A farmhouse guest suite gets a refresh in Williamson County

By Hollie Deese
Photography by Paige Rumore

The top penthouse in downtown Nashville’s 505 high rise couldn’t be more different in space and style than the guest suite of a Williamson County Colonial-revival farmhouse, but the two have more in common than first meets the eye.

The two projects both had Trace Ventures as general contractor and were overseen by homeowners Tony and Lisa Giarratana, who worked with designer Frank Ponterio on the penthouse and served as lead decorators on the guest suite refresh.

The roughly 800-square-foot floorplan of the suite was reimagined to maximize every inch available, with a dividing wall added to the bedroom to create a large walk-in closet and entry. The kitchen and bathroom footprints were reconfigured to improve functionality, and a connecting vestibule was added to make the guest suite accessible from the main house.
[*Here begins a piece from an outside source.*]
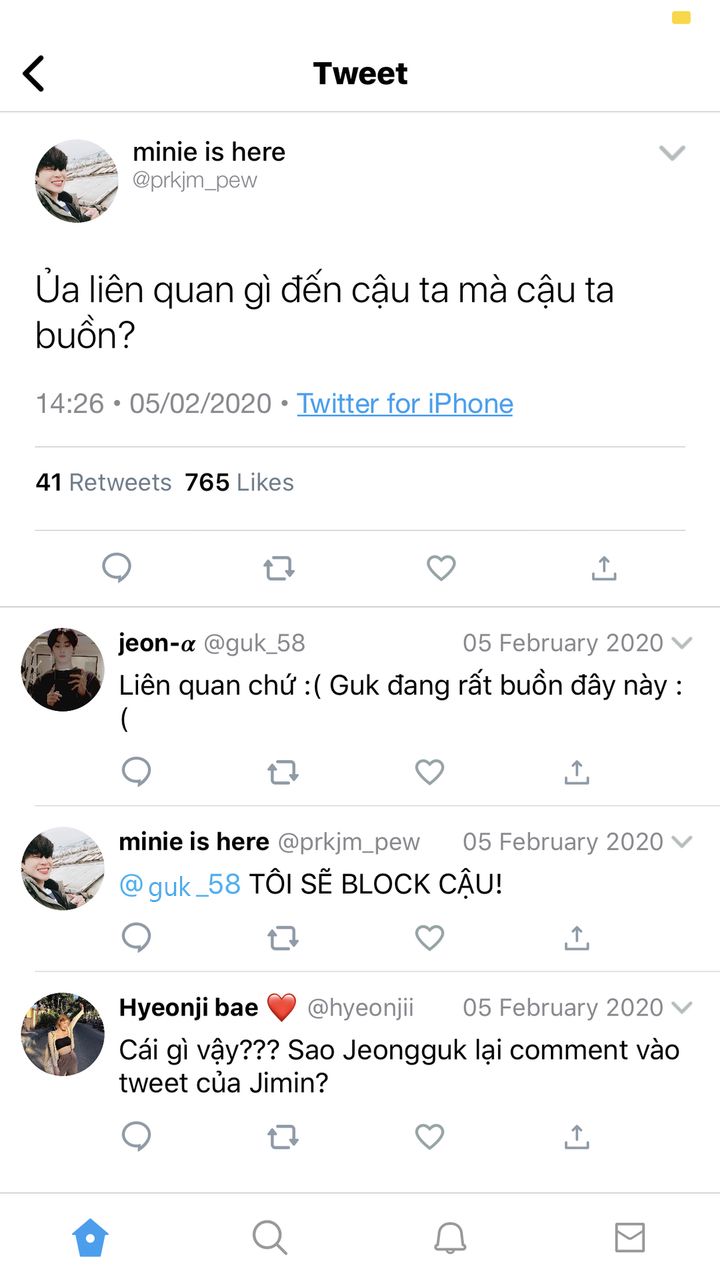Switch to the Search tab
Both spaces were designed to offer the utmost in hospitality for guests — despite their polar opposite vibes.

“Because of the setting on the 45th floor of 505, we wanted the penthouse to have a very dramatic, sleek and modern feel,” Lisa Giarratana says. “At the farm, we wanted a more relaxed, ‘old world’ feel. A cozy retreat. So the finishes and fixtures for both projects could not have been more different.”

The Giarratanas’ farmhouse on Old Natchez Trace, surrounded by acres of lush farmland instead of cityscape, was originally built in 1989, so the guest suite was certainly due for an update. Plaster of Paris was applied to the walls to achieve the Old World aesthetic Giarratana was after, and the space was finished out in a palette of creams and rich reds.
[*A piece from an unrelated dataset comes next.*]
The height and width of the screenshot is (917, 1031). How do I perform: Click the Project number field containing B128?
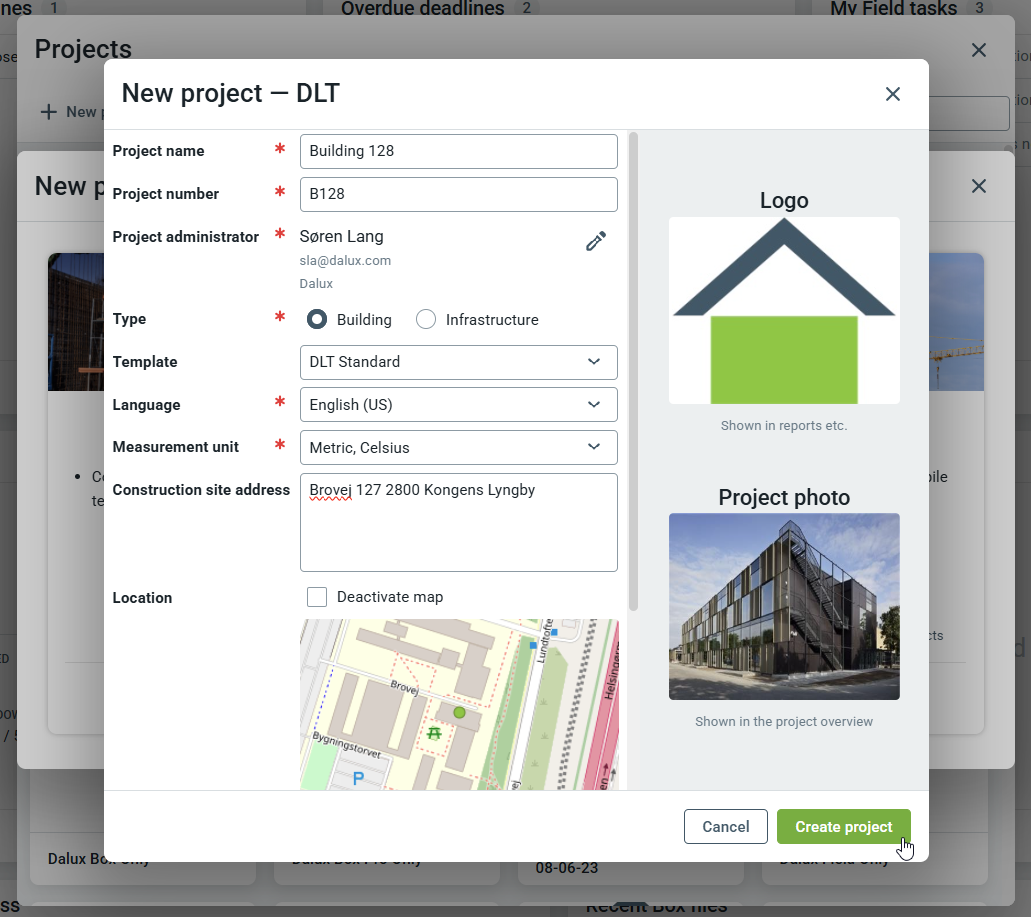[x=458, y=194]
“I think the rough plaster finish we achieved on the walls really sets the mood,” she says. “I’m also partial to the Italian terra cotta floor tiles and the reclaimed barn wood floors and ceiling.”

The reclaimed barn wood was used on the floors, in the box beams on the ceiling and in the hallway wall—each piece meticulously stained to match. The white oak cabinetry featured throughout the suite was hand-burned and distressed to lend an aged look, and handcrafted Italian tiles were used in the bathroom.

And details like the heated towel rack and floors in the bathroom, the over-the-bed reading lights and the motorized blackout shades were just the kind of touches she knew guests would appreciate.

“We delight in sharing the penthouse and our farm with family and friends,” she says. “We have guests in either or both locations a couple of times a month.”